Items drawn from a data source
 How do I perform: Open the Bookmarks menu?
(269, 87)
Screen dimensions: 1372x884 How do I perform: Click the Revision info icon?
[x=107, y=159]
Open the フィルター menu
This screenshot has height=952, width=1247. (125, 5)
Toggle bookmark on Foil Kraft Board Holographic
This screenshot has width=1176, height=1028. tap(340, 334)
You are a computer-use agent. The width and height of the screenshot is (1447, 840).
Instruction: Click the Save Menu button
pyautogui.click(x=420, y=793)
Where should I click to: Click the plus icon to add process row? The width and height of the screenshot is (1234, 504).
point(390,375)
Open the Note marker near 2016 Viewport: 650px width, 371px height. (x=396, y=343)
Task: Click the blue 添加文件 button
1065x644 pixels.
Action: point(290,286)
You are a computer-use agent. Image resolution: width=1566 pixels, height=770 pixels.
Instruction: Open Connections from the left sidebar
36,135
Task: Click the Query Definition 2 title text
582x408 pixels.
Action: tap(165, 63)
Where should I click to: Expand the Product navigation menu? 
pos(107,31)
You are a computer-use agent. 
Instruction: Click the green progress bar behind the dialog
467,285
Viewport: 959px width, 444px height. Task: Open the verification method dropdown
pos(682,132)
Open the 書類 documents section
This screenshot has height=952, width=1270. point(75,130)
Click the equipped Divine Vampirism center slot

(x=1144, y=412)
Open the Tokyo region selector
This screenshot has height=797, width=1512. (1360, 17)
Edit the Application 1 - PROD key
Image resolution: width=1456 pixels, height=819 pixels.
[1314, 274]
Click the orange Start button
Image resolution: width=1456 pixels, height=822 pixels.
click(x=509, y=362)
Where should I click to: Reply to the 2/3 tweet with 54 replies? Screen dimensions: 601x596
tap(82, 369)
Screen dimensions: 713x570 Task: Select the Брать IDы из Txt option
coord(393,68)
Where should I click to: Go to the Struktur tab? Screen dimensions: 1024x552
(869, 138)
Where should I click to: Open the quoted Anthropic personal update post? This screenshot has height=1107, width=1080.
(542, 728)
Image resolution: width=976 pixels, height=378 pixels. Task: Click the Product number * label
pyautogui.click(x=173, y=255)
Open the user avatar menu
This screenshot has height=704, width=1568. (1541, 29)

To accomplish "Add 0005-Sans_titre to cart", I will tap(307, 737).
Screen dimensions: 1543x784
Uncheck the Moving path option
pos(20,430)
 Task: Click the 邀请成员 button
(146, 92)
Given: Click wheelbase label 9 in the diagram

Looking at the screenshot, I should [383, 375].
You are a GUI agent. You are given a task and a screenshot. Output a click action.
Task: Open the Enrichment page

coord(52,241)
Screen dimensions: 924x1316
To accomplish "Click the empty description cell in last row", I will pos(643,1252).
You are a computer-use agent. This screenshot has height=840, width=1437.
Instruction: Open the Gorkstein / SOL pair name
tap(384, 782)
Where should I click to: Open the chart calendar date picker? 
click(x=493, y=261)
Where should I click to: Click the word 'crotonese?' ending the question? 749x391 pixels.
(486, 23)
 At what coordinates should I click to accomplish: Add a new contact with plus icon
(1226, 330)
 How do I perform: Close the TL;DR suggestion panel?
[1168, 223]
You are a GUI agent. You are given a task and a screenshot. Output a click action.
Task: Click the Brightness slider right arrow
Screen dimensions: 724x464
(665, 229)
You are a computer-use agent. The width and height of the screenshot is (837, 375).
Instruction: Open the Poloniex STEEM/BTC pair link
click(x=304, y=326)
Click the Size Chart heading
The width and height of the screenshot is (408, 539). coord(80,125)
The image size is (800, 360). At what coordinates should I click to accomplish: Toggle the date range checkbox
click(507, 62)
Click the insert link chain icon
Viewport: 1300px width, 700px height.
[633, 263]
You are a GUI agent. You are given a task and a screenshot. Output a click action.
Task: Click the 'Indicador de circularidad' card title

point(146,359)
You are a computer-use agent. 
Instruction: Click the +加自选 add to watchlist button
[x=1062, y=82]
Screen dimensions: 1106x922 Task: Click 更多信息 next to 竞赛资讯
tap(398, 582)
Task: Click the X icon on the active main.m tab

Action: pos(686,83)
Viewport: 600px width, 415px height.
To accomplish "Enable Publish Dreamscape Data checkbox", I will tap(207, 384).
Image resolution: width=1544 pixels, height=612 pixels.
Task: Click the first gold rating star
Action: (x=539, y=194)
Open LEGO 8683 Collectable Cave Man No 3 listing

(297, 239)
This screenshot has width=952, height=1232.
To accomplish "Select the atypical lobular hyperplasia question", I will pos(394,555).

## Problem
Show every line of the records above that contains the string "Where", treating uppercase and lowercase as different.

## Exercise result
Where should I click to: Click the plus icon to add process row? The width and height of the screenshot is (1234, 504).
Where should I click to: Expand the Product navigation menu? 
Where should I click to: Reply to the 2/3 tweet with 54 replies? Screen dimensions: 601x596
Where should I click to: Go to the Struktur tab? Screen dimensions: 1024x552
Where should I click to: Open the quoted Anthropic personal update post? This screenshot has height=1107, width=1080.
Where should I click to: Open the chart calendar date picker? 
Where should I click to: Click the word 'crotonese?' ending the question? 749x391 pixels.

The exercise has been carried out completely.